Senhora Gracinha, sinto muito pela doença de sua mãe e pelo que a senhora está passando. Com relação a sua questão, recomendo sempre consultar um odontogeriatra e a condição clínica de sua mãe é que ditará os meios corretos de higienização que deverão ser utilizados. No caso como sua mãe está acamada e a senhora é a cuidadora dela, o dentista poderá recomendar para complementação da higienização a utilização de escova elétrica, dispositivos em Y para utilização de fio dental ou escovas interproximais. E para realizar o enxágue poderá utilizar do auxílio de seringa descartável e cuba do tipo rim. Eu irei enviar brevemente um artigo neste blog abordando tudo isso.
A doença de Alzheimer pode levar à dependência total em estágios avançados e então o tratamento odontológico vai depender da fase em que se encontra a doença. Os cuidados poderão incluir desde a aplicação de flúor, até a aplicação de clorexidina, etc. Recomendo que a senhora busque em sua cidade o serviço odontológico que é realizado exclusivamente dentro do domícilio (o chamado Home Care). Este tipo de atendimento odontológico possibilita praticamente quase todo tipo de serviço que é feito no consultório.
Cordialmente
Dr. Marco Tulio Pettinato Pereira
Cirurgião-dentista – CROSP 47410
Dr. Marco,
apresentando-me, sou blogueira aqui no site e escrevo sobre as experiências de ser um cuidador familiar. Como estou vivendo um momento muito conturbado com a minha mãe de 95 anos, portadora de Alzheimer, internada em UTI desde 18/06 pp meus artigos têm ficado mais esparsos.

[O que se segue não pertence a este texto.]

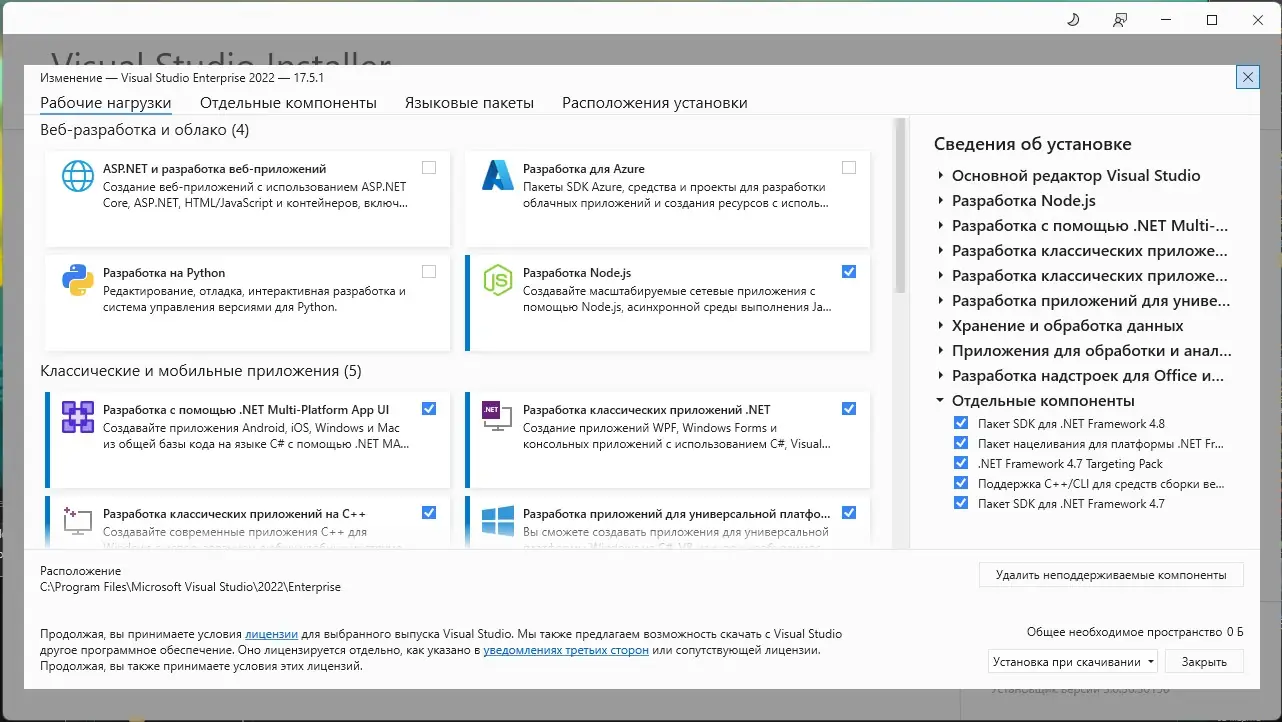The height and width of the screenshot is (722, 1282).
Task: Open feedback using the person icon
Action: (x=1119, y=19)
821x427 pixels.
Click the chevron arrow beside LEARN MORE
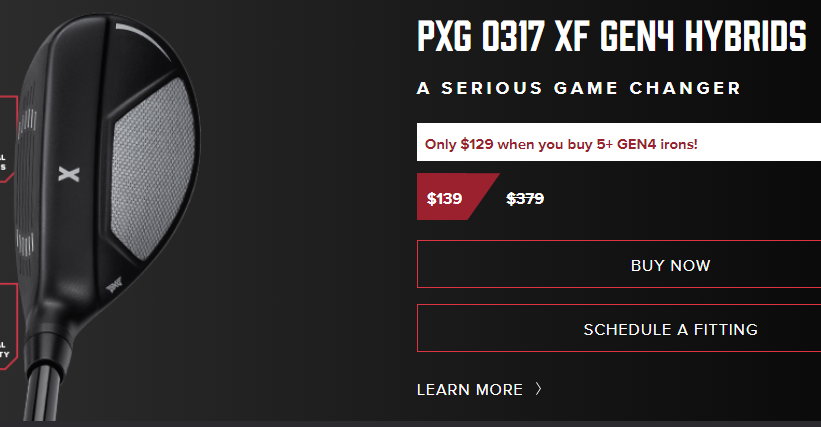pyautogui.click(x=539, y=389)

Muito bom poder contar com seus artigos sobre a questão odontológica que muito me preocupa em relação à minha mãe pois ela ainda conserva um bom número de dentes tanto na arcada superior esquerda como na parte frontal inferior. Antes eu a levava periodicamente ao meu dentista mas agora, acamada, temo encontrar dificuldades para a regularidade dessas avaliações.

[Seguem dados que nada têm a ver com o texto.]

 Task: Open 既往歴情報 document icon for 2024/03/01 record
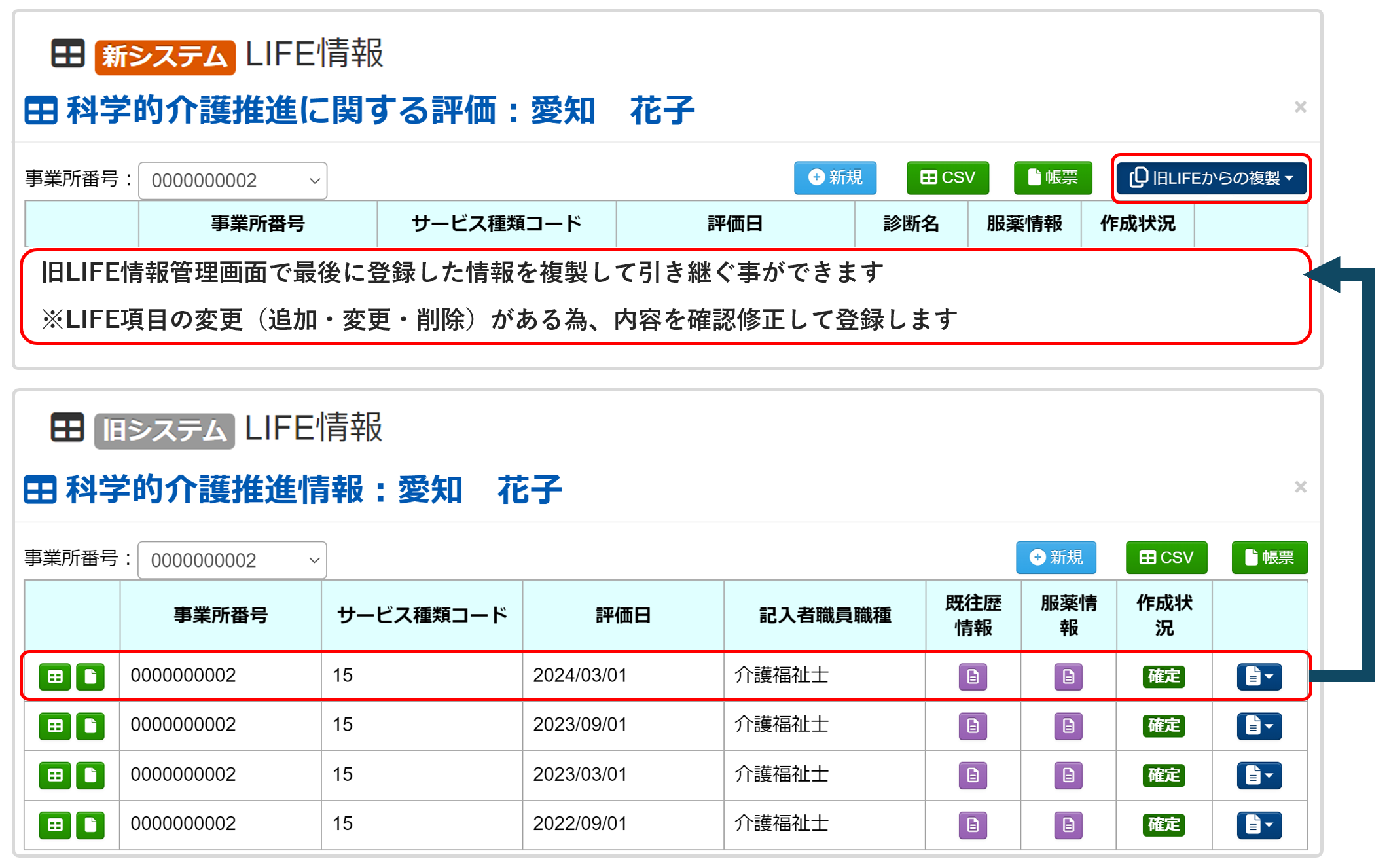[973, 676]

Peço-lhe, se puder, informar-me que cuidados ou que serviços posso procurar para evitar complicações maiores na saúde oral dela. Hoje solicitei aos médicos da semi intensiva onde, já de alta, estamos no aguardo de definição de home care que antes dela vir pra casa o serviço odontológico a avalie. Mas, e depois qdo ela já estiver em casa o que fazer? Eis a minha questão.

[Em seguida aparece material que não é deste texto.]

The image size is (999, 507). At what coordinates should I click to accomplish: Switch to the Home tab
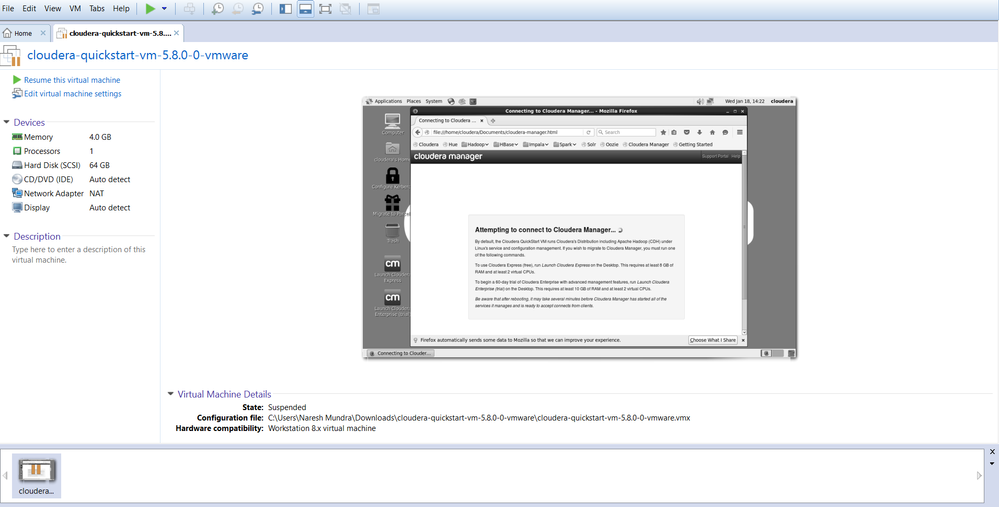(24, 33)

Parabenizo-o pelos excelentes artigos e agradeço de antemão os conselhos que puder me dar. OBS: ela está, no momento com traqueostomia e sonda nasogástrica.
Um abraço
Esse assunto é de suma importancia para as pessoas que querem uma qualidade de vida principalmente na vida idosa,deveria ter um acompanhamento para os idosos de baixa renda,como diz o texto sobre o mau halito esses fatores são de risco e deveriam ser evitados!não acha?deveria haver uma cultura voltada para prevenção das doenças na vida idosa,existe o estatuto!,mas falta avaliação desse idoso!Agradeço as informações do assunto acima citado fiquei surpresa vamos mudar essa situação tão triste,agradeço a compreensão gostei muito do texto um abraço.